Ça commençait pourtant bien : une sorte de polar qu'aurait écrit Gaétan Soucy, avec des personnages ambigus, étranges, même le policier, on l'a vu, qui écrit à sa femme pour lui expliquer ses absences plutôt que de lui téléphoner ou de lui parler de vive voix. On comprend qu'ils sont bien occupés et n'en finissent plus de se croiser trop rapidement.

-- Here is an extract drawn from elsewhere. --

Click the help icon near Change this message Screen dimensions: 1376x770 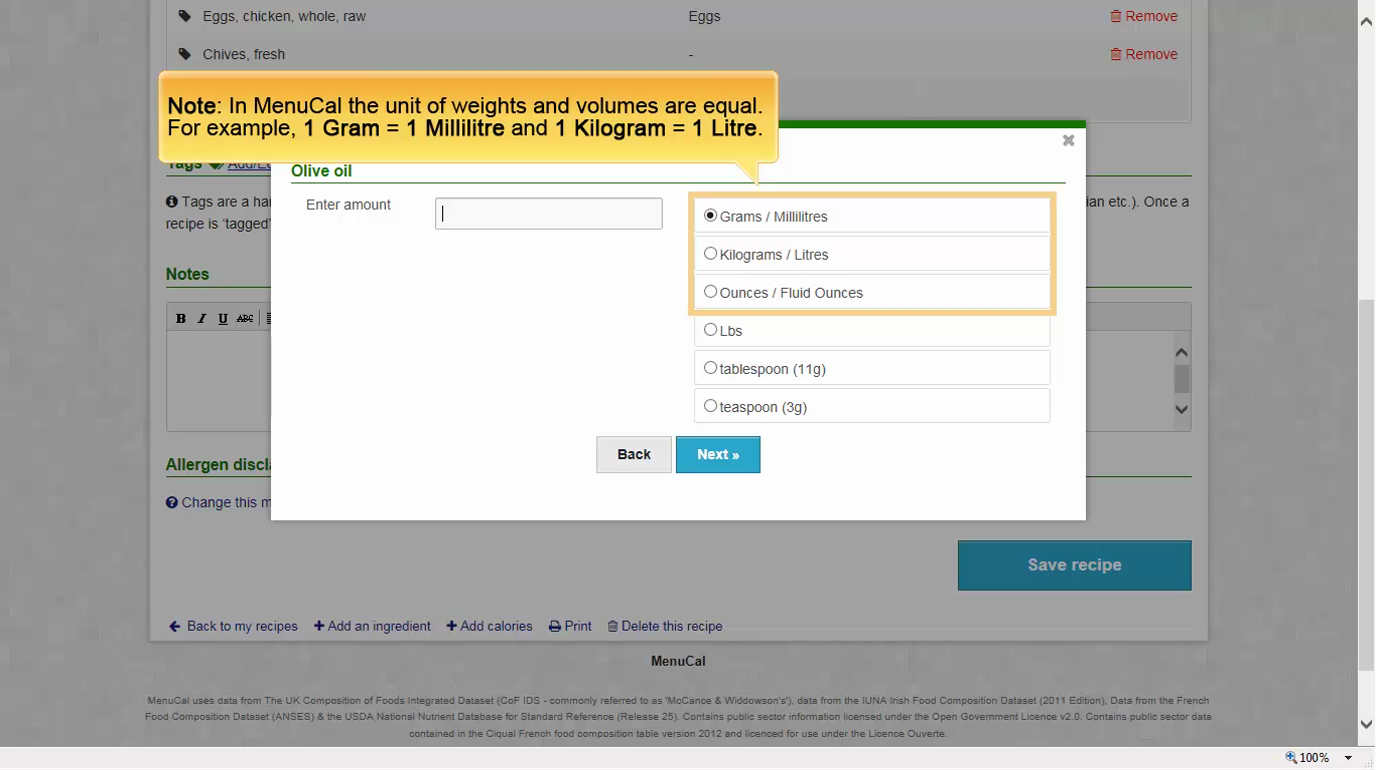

Puis, le récit, change brusquement de voies et de voix : celle du chien de l'inspecteur; puis, du pyromane Robert Durham; de Constance Fullum (morte en 44), la mère de Cassandre Chablis, qui est elle-même peut-être la mère de Clara la disparue; de Charles Kieffer (mort en 2009), père de Daniel Kieffer, l'ami de Clara; de Fanny Kieffer et de Daniel. Chacun s'exprime dans un langage qui lui est propre. C'est ici que nous constatons que Quiviger écrit avec le plaisir de l'écrivaine littéraire plutôt qu'avec celui du bâtisseur d'énigmes. Encore que cette opposition est probablement inexacte, puisqu'il reste le problème de savoir ce qui est advenu de Clara et celui de deviner les liens entre ces récits et le destin de Clara.

Je voulais dire : l'intérêt de Quiviger est ailleurs : Je suis fascinée par le fait que chacun d'entre nous vit une expérience différente. En tant qu'écrivain, je suis obsédée par le langage et je trouve que souvent, même la communication la mieux faite, la plus transparente, ne nous donne jamais accès à l'autre. Avec l'imaginaire, j'essaie de faire des ponts entre les personnages. (Entrevue au Voir). Le coup de départ de type thriller est donc une sorte de leurre, que l'écrivaine peut bien se permettre, mais pas l'éditeur. Car s'il est réjouissant de trouver une bonne écrivaine, il est frustrant pour un amateur de polar de jouer à la cachette dans le noir avec des ombres quand on attend le dévoilement limpide d'un problème initial ahurissant suite à une enquête menée avec le brio d'une soprano colorature.

Donc : faut en dire un mot pour clarifier la situation, mais une chronique littéraire conviendrait davantage à cet ouvrage dont l'évaluation excède mes compétences.